New York , New York, United States, 11 January 2018

CFA Institute, the global association of investment management professionals, yesterday called on the SEC to implement a simple solution to significantly reduce current investor and consumer confusion about who is providing them investment advice and the duties owed to their clients. The decades-long confusion about client loyalty and duties of care will get much less confusing if these proposals advance, said CFA Institute.

“Use of titles similar to that of registered investment advisers (RIA) has created confusion for investors, many of whom mistakenly believe that people calling themselves ‘financial advisors’ have the same legal fiduciary duties as RIAs, and are therefore bound to act in a client’s best interests. This isn’t the case and we believe the SEC needs to give investors clarity about the duties owed by those using the ‘adviser’ or ‘advisor’ titles,” said CFA Institute president and CEO Paul Smith today in reference to the letter CFA Institute delivered to Securities and Exchange Commission (SEC) on the matter.

The letter represents a formal response to Chairman Jay Clayton’s recent solicitation for information on how to address and clarify the standards of care for brokers and registered investment advisers.

CFA Institute made three primary suggestions for addressing investor confusion about who is providing them with investment advice and whose interests those advisers represent.
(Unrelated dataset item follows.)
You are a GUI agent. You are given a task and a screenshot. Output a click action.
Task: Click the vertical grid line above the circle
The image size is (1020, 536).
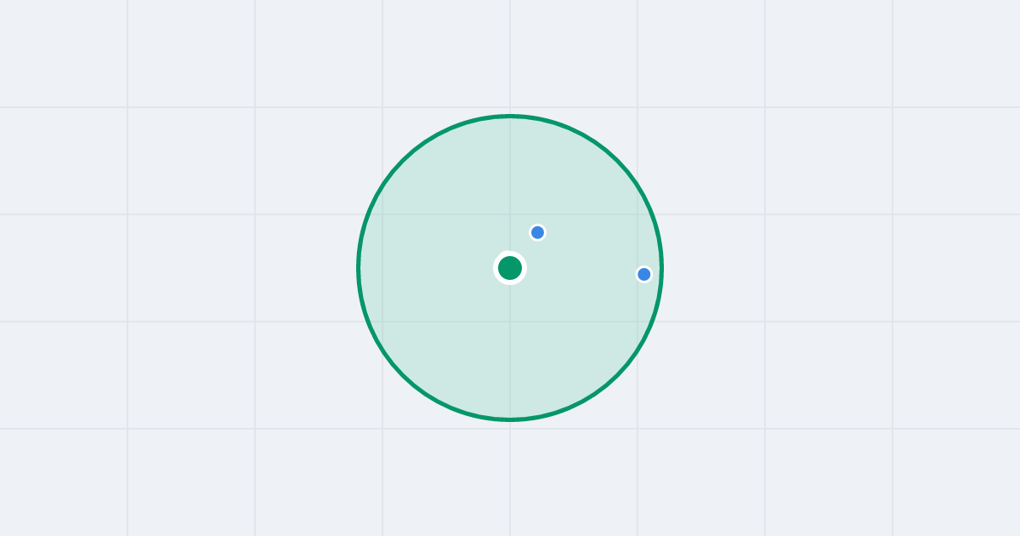tap(510, 55)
  1. First, it calls upon the SEC to clarify what constitutes personalized investment advice that requires registration as an RIA. The Investment Advisers Act (the “Act”) currently describes what is impersonal investment advice. CFA Institute pointed out that brokers are routinely providing personalized investment advice, which is intended to influence the investment decisions and customize the actions of specific individuals or accounts.
  2. Second, CFA Institute proposes to reduce the investor confusion described in the Rand Report, which the SEC commissioned , by providing guidance on the application of the Act’s Section 202(a)(11)(C) such that use of the title, “financial advisor,” implies that the investment advice is personal and not incidental to the work of a broker. By addressing this confusion through the Investment Advisers Act, the SEC could avoid the need for new and complicated rulemaking.
  3. The third suggestion is to require brokers to clearly, prominently, and in consistent form, disclose to their clients that brokers are agents of the brokerage firms that employ them.  It should further state that the brokers do not legally represent the interests of the retail customer/account holder.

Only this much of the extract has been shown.